Vivarelli, il sindaco che ha usato più vernice rossa d'Italia.

Grosseto: «Sindaco ma nei 70 chilometri di nuove piste ciclabili, sono compresi i marciapiedi dipinti di rosso?». Se lo chiedono il candidato Valerio Pizzuti e Giuseppe Conti responsabile provinciale Italia Viva infrastrutture.

«Altro che città bike friendly - dicono -, altro che sicurezza negli spostamenti, tutta propaganda elettorale e anche di quella spicciola.
Ampie, ben riconoscibili e debitamente separate dal traffico, è così che il Sindaco uscente Anton Francesco Vivarelli Colonna descrive le piste ciclabili realizzate che avrebbero rivoluzionato la mobilità urbana della città.
Fake news pre-elettorali e niente altro da parte di chi pensa, oltre che ad essere rieletto, che per allinearsi alle città europee in materia di mobilità sostenibile, sia sufficiente eliminare il semaforo da viale Sonnino.

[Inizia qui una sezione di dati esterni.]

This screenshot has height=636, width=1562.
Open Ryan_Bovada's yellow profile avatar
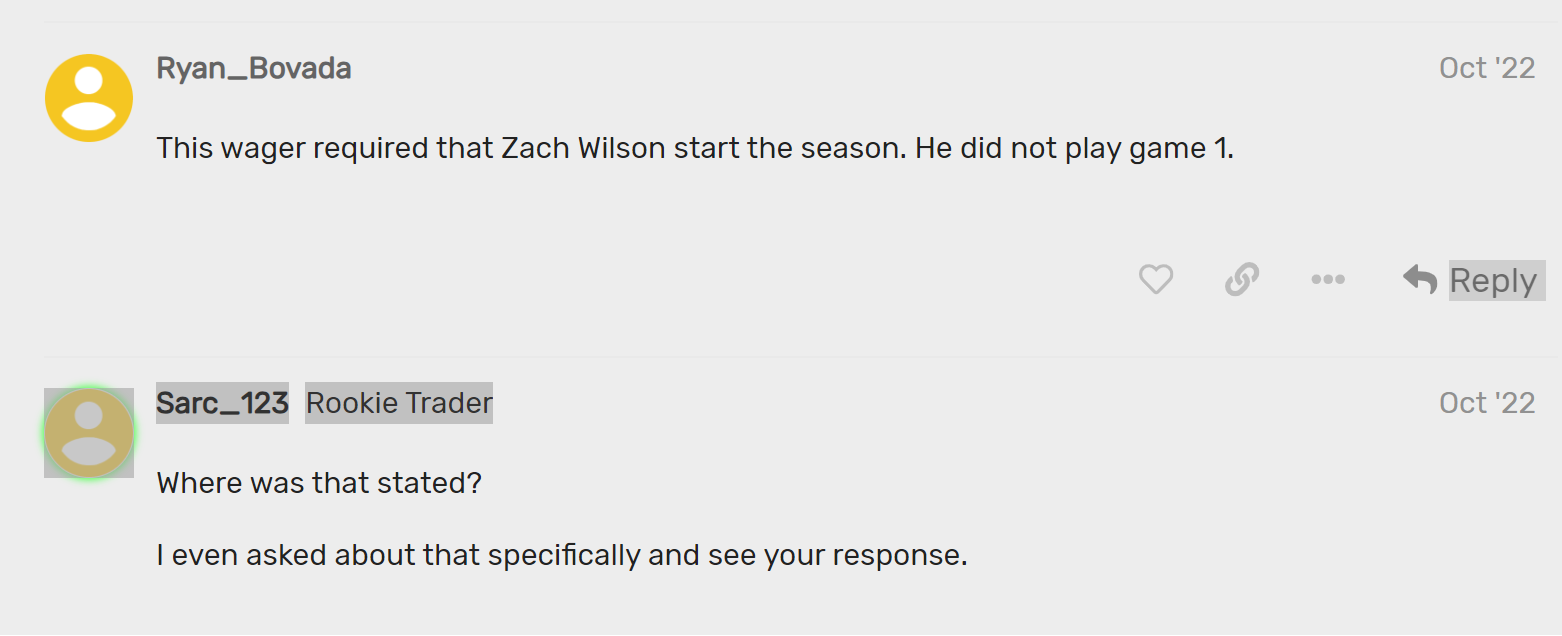point(89,98)
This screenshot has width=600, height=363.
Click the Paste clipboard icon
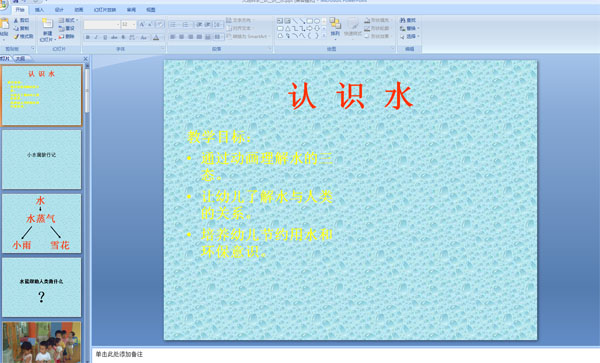[5, 25]
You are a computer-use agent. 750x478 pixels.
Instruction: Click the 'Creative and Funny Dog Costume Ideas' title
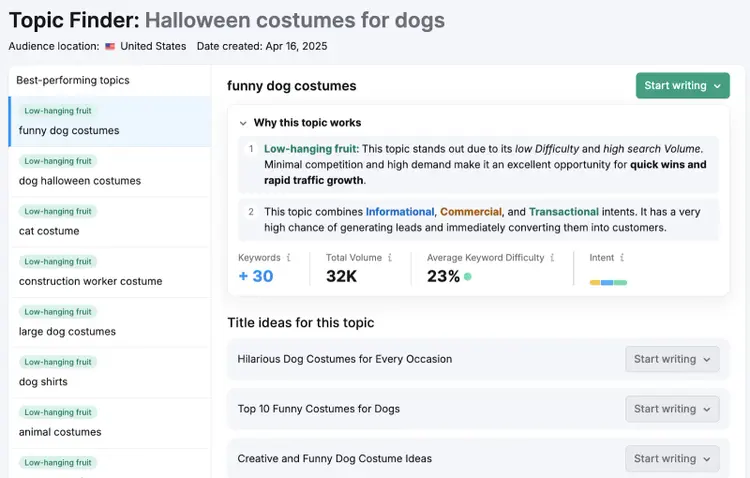334,458
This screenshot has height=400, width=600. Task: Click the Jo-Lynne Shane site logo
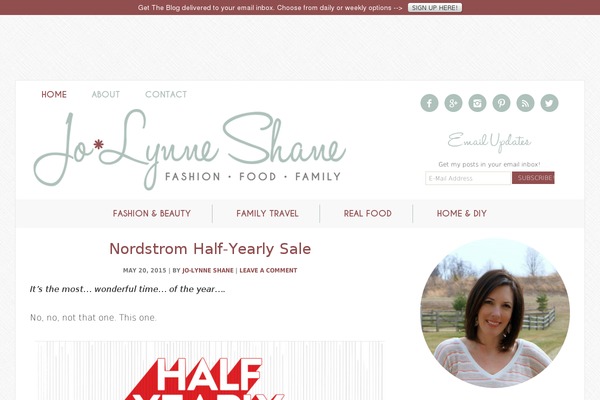(x=190, y=149)
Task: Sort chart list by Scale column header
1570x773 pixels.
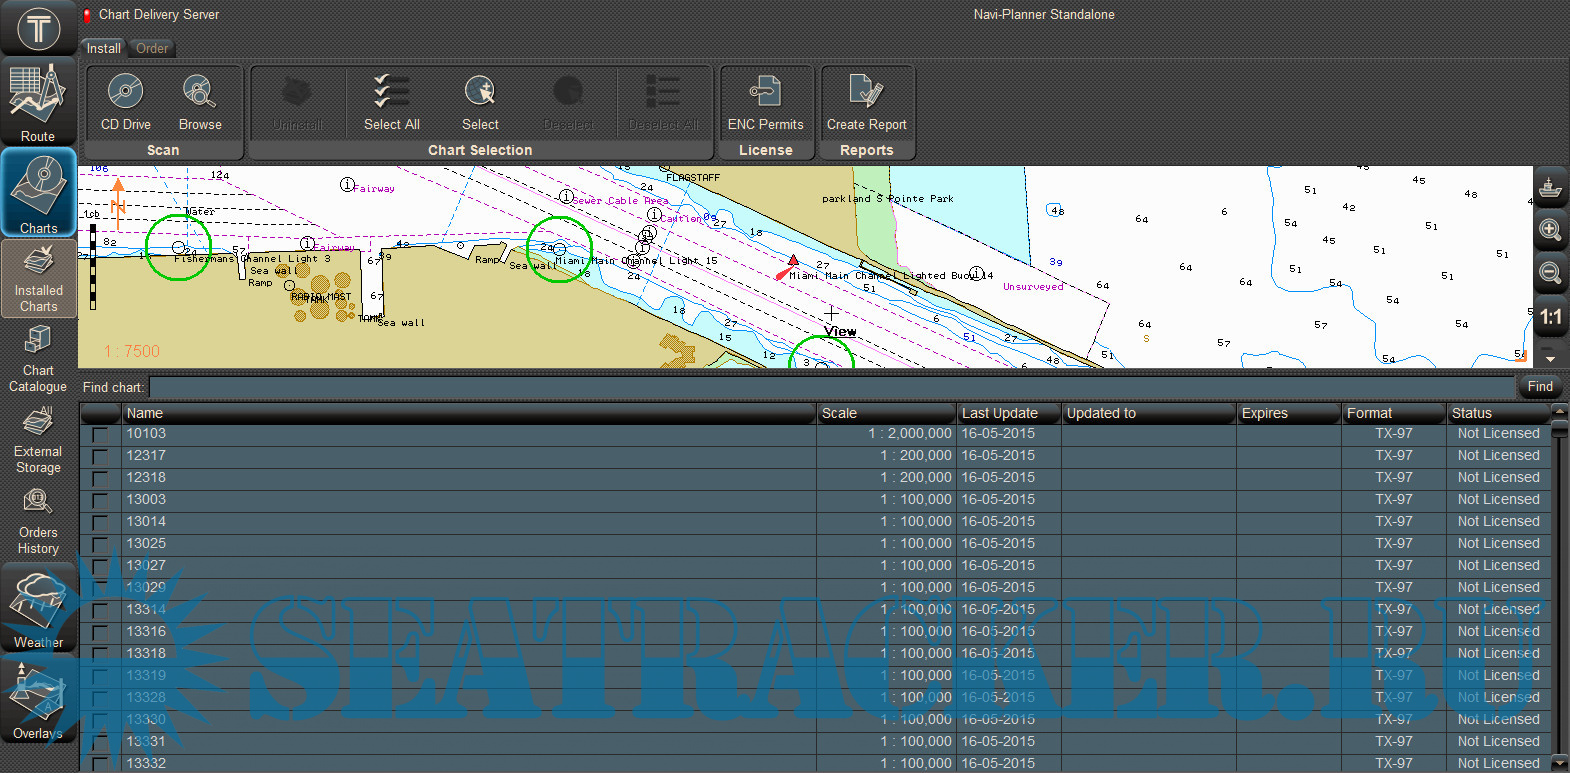Action: coord(886,413)
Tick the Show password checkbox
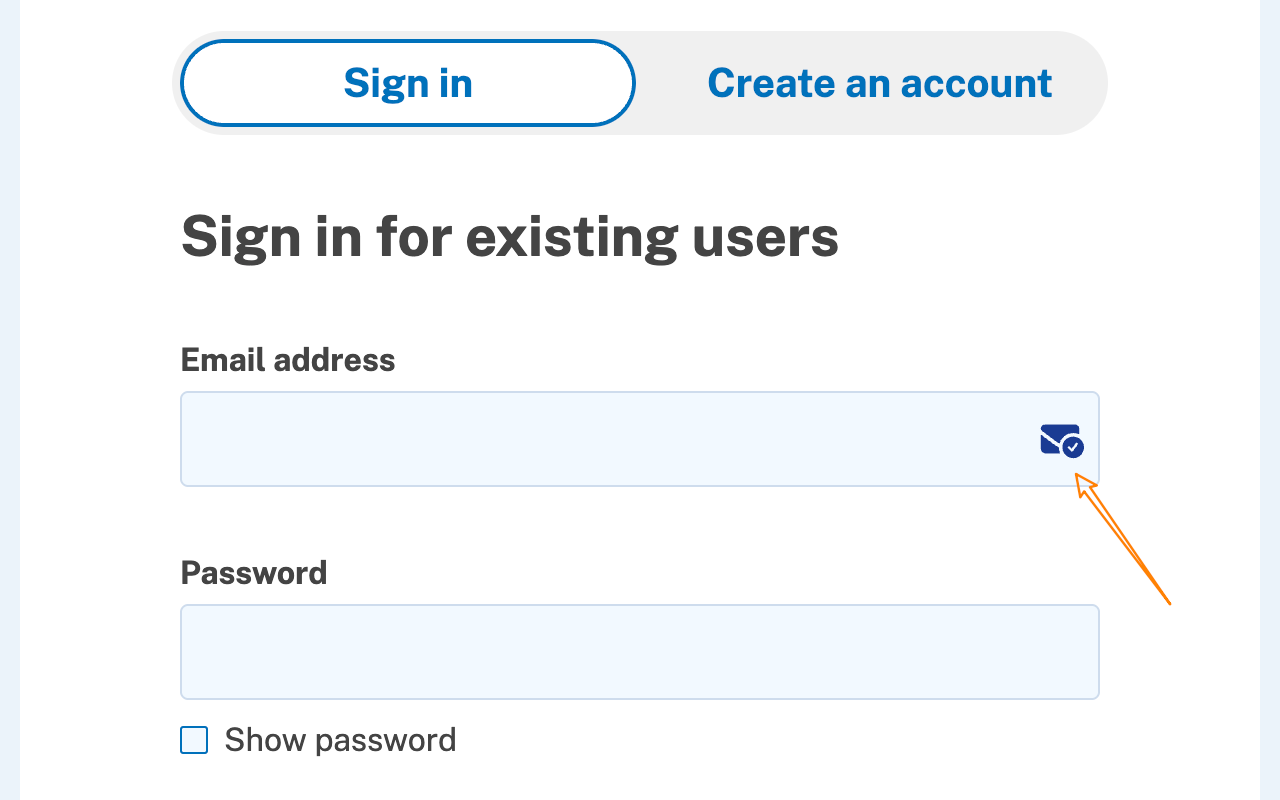The width and height of the screenshot is (1280, 800). pos(194,740)
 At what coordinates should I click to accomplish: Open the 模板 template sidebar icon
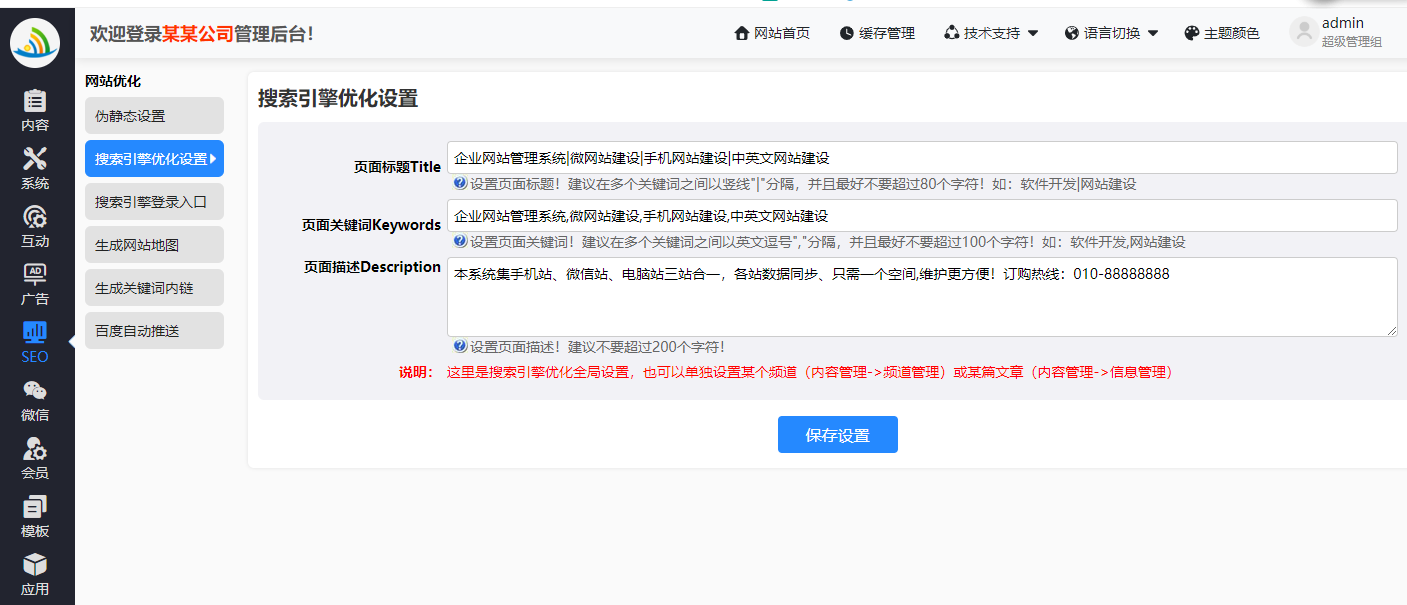35,508
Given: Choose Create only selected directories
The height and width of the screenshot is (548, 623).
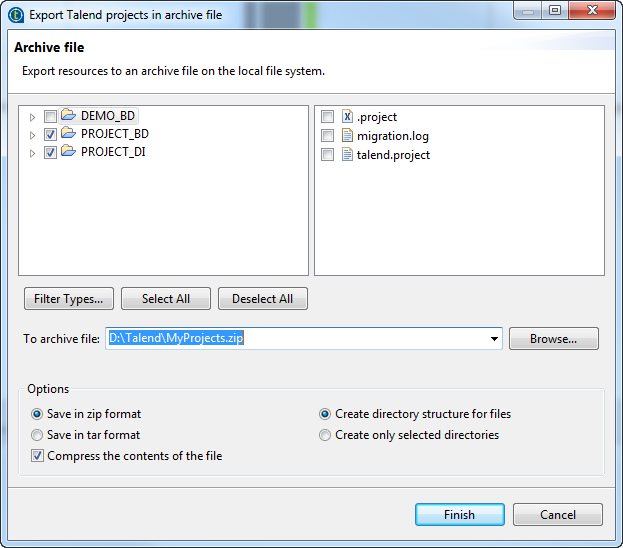Looking at the screenshot, I should point(325,435).
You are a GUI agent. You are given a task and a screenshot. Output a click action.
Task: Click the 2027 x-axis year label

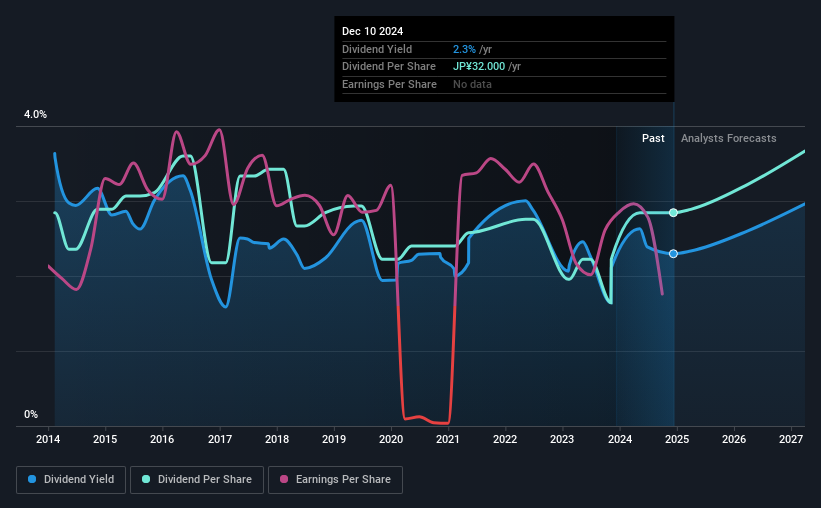tap(791, 439)
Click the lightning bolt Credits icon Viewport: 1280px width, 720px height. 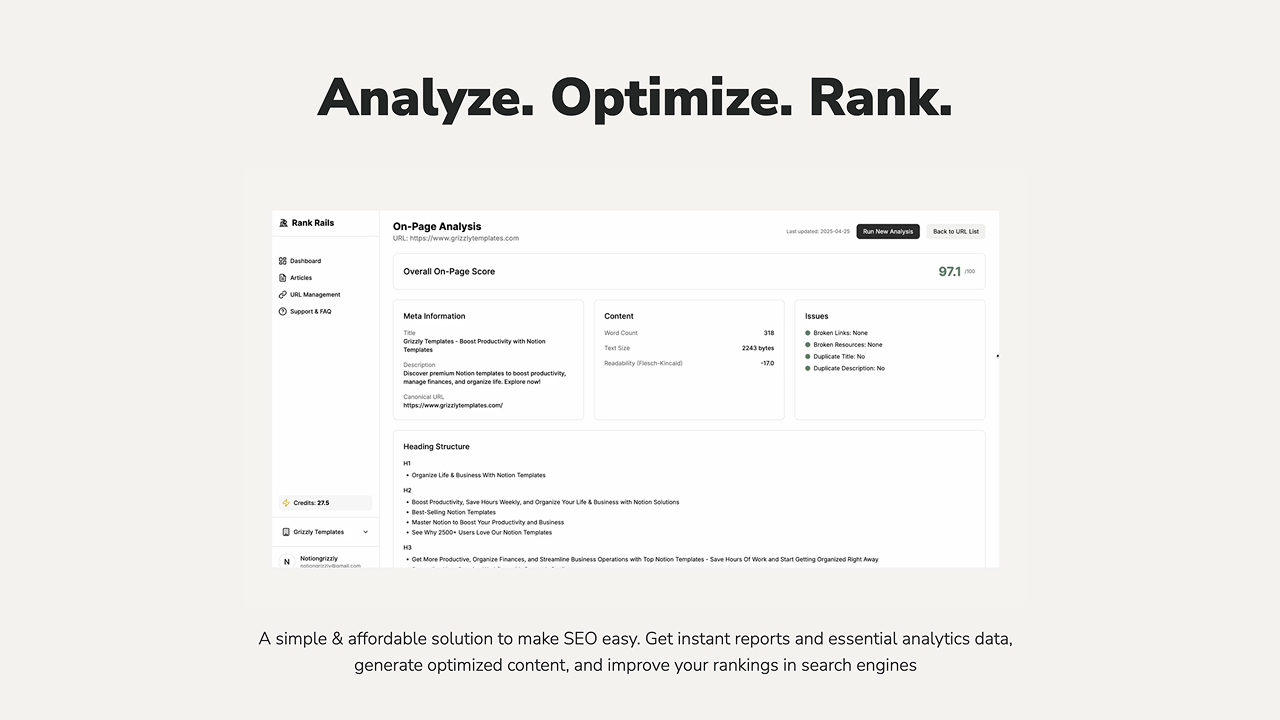(286, 503)
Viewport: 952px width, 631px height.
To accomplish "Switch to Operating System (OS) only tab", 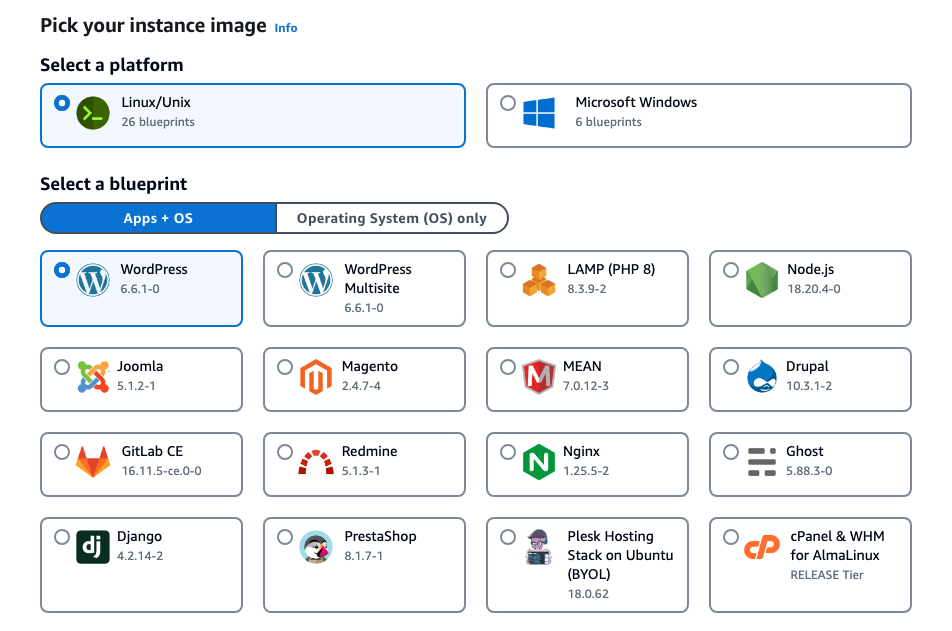I will 391,218.
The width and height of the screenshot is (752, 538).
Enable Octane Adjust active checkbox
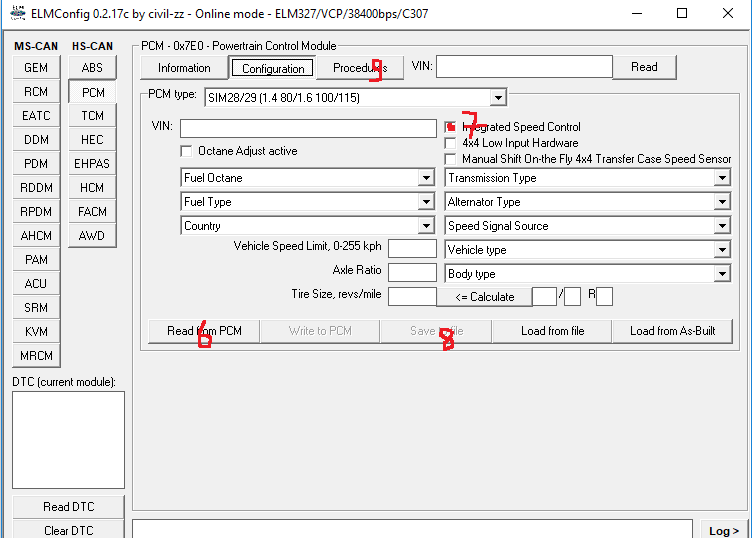(186, 151)
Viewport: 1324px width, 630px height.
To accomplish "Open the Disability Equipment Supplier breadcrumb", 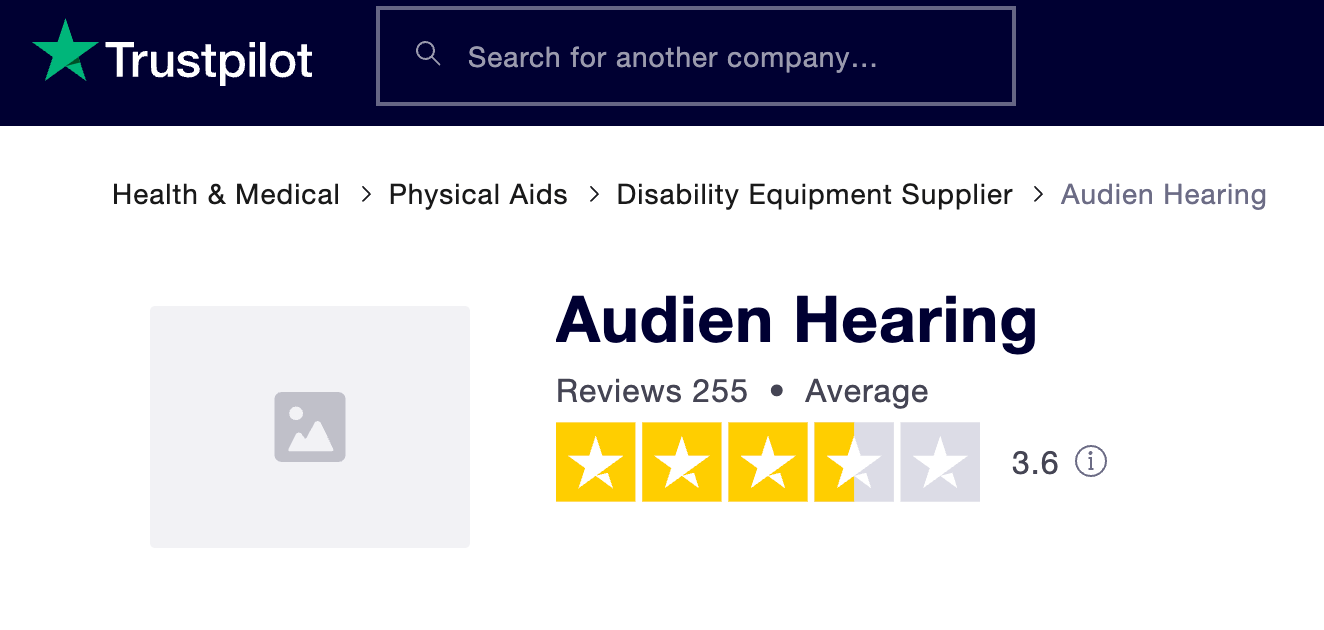I will pos(814,194).
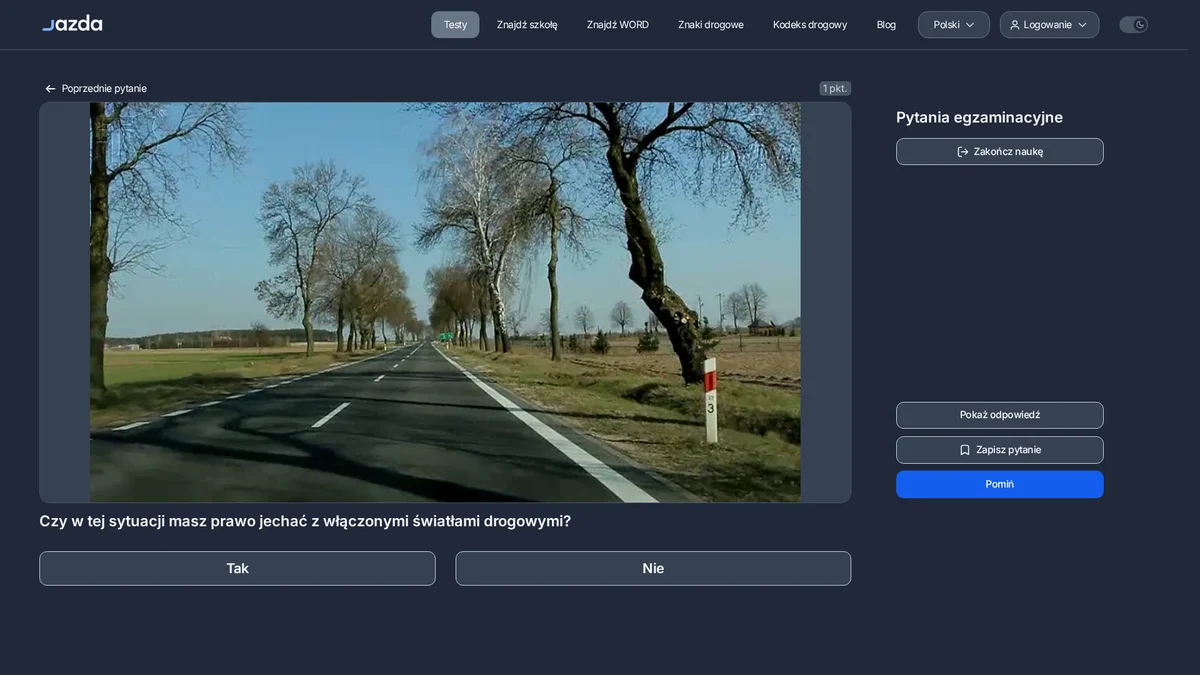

Al netto dei tanti faremo, realizzeremo, progetteremo, quello che resta di questi ultimi 5 anni di gestione Vivarelli, sono qualche marciapiede dipinto di rosso chiamato ciclabile, la sistemazione di alcuni tratti di fatto esistenti e già con grossi problemi di manutenzione, un attraversamento sul fiume Ombrone frutto del lavoro della precedente amministrazione e interventi parziali gettati come dadi sulla città, senza un criterio o una logica.

Per dotare una città di una rete ciclabile efficiente che rappresenti un reale valore aggiunto per tutti i cittadini, bisogna avere una visione di come la città dovrà svilupparsi nel medio e lungo periodo e programmare di conseguenza.
Serve mettere in connessione i quartieri esistenti, realizzando per ognuno di loro, aree verdi per contenere il surriscaldamento e pedonali per aumentare la qualità della vita degli abitanti.
Zone della città da mettere in collegamento secondo una disposizione reticolare di piste ciclabili e pedonali che consentano di raggiungere in sicurezza tutte le aree urbane e non.

Nessun piano della mobilità può essere efficace se a monte non vi è una idea di riequilibrio di tutto il sistema della viabilità urbana, grande lacuna di questa amministrazione, dove pedoni auto e ciclisti convivono in armonia e soprattutto in sicurezza grazie a spazi pubblici idoneamente disegnati.

Visione, programmazione e progettualità, questo serve a Grosseto.

Un vero e proprio piano urbanistico pensato per trasformare la città rendendola sostenibile in tutti i suoi aspetti ma sopratutto priva di spot elettorali utili alle carriere politiche ma non alla comunità».